> [DATA EXTRACTS]
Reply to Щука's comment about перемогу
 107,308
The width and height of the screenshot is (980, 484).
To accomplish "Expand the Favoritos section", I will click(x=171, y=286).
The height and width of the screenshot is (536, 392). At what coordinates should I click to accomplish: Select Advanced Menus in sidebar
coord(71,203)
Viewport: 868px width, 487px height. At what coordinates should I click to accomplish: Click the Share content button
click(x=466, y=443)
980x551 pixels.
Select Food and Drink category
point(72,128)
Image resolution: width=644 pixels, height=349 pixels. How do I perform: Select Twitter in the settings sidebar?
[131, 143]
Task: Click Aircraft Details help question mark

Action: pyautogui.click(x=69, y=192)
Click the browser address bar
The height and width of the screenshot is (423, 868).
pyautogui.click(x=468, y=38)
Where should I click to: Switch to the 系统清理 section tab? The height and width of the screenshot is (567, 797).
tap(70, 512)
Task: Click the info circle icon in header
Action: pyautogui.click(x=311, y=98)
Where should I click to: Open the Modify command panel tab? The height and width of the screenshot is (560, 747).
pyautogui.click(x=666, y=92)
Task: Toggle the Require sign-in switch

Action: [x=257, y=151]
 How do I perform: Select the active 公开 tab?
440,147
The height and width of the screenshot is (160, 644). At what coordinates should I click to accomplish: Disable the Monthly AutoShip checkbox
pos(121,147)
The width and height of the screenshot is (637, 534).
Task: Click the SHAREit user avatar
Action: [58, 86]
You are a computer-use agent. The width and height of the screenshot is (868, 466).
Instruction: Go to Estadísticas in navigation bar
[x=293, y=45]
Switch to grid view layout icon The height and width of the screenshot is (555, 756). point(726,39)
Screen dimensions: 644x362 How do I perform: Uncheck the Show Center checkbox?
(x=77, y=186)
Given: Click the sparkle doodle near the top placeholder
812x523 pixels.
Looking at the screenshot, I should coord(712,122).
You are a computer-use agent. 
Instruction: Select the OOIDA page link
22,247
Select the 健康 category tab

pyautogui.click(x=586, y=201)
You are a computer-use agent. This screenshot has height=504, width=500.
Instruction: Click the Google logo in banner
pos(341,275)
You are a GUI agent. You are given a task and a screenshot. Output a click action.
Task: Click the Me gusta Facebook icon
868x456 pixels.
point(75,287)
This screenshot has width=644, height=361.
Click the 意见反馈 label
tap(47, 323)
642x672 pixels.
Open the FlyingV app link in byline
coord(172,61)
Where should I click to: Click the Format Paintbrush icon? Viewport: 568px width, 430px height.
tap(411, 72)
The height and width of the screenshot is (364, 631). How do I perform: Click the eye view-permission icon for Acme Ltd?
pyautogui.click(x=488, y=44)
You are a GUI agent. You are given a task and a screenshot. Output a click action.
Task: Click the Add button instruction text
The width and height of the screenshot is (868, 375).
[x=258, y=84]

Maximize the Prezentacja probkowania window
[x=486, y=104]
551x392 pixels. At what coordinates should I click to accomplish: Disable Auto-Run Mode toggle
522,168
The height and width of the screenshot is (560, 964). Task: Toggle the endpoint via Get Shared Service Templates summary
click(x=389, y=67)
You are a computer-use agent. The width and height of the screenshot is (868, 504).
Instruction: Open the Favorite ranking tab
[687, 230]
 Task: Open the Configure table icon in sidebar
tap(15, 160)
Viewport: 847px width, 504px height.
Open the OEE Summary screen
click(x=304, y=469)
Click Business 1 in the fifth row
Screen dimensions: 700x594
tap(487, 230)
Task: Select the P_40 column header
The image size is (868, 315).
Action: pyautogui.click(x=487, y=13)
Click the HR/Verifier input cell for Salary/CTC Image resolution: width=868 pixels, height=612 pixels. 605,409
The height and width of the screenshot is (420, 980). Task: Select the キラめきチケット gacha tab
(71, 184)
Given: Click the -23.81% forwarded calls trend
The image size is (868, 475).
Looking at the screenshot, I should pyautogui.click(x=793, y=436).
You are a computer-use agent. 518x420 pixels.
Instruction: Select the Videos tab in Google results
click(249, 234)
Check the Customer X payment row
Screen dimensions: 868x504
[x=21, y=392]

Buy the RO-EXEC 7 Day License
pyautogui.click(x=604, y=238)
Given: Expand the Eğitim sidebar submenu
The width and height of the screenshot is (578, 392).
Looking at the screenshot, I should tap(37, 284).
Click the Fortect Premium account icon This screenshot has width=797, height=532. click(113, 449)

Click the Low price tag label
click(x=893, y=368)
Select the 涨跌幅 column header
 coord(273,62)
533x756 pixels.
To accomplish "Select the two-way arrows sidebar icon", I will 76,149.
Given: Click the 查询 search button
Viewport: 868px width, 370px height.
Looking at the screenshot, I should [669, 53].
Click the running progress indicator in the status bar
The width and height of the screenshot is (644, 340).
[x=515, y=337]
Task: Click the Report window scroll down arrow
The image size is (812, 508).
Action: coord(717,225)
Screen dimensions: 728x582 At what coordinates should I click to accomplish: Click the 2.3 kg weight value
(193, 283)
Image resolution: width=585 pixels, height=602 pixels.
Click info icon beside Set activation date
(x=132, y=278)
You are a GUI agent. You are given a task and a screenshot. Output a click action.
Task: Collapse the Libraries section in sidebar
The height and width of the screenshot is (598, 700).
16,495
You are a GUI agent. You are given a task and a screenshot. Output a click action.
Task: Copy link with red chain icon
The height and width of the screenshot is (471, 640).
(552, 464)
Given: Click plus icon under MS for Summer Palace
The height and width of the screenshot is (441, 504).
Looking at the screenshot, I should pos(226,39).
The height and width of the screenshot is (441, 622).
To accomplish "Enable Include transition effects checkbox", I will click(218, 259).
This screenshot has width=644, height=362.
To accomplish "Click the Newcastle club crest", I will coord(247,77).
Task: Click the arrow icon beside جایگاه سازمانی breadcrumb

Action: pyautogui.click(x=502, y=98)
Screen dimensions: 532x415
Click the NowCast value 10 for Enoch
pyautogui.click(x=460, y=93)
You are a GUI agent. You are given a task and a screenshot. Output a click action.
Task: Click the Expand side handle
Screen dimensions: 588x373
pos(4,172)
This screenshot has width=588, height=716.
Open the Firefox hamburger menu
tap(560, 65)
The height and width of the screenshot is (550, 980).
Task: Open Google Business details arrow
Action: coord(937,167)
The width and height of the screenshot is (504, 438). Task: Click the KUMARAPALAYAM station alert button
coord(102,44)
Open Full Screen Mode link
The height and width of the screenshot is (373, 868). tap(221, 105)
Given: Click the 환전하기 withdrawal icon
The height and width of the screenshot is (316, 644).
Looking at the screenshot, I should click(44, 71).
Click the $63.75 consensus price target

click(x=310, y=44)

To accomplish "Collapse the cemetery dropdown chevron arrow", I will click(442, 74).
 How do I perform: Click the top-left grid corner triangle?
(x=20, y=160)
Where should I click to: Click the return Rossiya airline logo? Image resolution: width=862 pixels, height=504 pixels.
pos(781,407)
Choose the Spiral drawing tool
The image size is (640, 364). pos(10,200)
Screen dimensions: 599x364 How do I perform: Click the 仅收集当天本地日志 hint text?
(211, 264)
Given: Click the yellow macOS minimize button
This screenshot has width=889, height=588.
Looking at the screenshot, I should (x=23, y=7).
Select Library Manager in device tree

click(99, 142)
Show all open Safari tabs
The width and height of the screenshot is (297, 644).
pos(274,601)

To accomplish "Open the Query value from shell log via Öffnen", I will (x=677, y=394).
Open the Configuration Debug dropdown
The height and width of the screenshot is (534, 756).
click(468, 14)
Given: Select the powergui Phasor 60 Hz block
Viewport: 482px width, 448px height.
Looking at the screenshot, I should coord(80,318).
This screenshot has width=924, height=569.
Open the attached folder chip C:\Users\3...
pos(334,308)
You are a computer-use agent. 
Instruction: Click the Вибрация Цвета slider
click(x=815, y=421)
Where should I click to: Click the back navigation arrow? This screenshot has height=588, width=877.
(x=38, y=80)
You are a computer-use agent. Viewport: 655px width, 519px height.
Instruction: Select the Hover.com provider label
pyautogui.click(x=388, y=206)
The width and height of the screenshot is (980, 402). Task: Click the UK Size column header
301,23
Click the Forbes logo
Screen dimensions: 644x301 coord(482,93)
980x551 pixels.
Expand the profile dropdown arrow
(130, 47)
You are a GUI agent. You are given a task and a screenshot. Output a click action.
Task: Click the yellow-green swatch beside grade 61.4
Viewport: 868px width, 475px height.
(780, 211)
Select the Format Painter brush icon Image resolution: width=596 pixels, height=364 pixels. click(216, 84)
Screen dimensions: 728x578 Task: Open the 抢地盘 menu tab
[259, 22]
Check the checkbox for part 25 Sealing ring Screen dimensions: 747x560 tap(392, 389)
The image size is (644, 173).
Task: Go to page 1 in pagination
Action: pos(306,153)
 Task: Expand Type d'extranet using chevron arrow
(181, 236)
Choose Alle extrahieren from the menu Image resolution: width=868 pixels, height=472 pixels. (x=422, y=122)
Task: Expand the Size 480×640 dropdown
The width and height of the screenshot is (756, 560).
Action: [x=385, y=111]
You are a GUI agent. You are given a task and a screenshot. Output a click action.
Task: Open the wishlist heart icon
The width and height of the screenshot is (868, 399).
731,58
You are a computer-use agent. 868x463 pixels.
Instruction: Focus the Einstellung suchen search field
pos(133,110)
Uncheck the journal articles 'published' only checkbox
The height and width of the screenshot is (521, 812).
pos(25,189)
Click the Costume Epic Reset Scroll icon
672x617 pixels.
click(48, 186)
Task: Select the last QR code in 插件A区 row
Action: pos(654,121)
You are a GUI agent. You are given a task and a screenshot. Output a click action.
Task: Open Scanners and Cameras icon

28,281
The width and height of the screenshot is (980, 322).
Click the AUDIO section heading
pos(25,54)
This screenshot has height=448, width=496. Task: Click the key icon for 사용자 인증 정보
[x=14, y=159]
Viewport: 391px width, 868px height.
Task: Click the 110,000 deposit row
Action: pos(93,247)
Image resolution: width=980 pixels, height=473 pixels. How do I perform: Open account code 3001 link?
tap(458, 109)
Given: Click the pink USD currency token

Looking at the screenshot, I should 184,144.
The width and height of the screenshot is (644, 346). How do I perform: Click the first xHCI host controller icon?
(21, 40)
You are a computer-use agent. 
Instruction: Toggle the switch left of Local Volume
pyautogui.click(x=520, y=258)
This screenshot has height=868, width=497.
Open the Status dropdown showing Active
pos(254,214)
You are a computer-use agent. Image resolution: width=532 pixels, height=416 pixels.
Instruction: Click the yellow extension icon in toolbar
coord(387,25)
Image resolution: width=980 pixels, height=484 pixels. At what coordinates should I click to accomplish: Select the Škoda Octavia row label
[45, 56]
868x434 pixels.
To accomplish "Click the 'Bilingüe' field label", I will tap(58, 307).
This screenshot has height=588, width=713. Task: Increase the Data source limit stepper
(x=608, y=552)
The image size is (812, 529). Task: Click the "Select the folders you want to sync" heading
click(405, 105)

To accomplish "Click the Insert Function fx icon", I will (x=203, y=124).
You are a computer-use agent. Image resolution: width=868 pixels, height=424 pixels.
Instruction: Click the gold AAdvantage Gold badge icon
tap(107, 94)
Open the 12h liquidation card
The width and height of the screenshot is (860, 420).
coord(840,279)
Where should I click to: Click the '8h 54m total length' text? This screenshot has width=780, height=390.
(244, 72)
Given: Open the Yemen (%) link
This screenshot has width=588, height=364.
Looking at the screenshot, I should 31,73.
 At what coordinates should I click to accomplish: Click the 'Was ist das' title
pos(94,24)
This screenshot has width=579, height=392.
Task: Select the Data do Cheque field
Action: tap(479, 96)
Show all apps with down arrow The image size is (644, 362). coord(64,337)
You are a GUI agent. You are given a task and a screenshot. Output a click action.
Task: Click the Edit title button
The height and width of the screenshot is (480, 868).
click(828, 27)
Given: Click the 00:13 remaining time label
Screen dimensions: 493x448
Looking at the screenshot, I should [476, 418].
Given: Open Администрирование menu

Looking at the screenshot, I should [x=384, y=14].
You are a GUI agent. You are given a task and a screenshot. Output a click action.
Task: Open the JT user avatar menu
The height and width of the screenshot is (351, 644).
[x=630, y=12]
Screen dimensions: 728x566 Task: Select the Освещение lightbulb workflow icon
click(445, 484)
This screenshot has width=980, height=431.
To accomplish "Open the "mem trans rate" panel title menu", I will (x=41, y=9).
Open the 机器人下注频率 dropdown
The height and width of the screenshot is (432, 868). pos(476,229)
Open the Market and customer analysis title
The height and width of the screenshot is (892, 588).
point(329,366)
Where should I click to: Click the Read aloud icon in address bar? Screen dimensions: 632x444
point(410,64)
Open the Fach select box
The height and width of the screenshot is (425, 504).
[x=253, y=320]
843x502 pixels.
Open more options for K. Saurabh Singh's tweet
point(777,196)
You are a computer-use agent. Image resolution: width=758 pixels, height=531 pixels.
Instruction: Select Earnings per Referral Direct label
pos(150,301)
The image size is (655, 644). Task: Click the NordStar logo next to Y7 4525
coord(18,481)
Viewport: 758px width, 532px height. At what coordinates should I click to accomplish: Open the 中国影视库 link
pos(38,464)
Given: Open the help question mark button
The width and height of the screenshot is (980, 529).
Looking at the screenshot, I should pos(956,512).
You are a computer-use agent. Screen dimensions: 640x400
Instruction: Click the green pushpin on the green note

> [YOUR OBJECTIVE] Filter on the word "Collapse": copy each matching line from the entries above.

> [RESPONSE TO THE TASK]
Task: Collapse the Libraries section in sidebar
To accomplish "Collapse the cemetery dropdown chevron arrow", I will click(442, 74).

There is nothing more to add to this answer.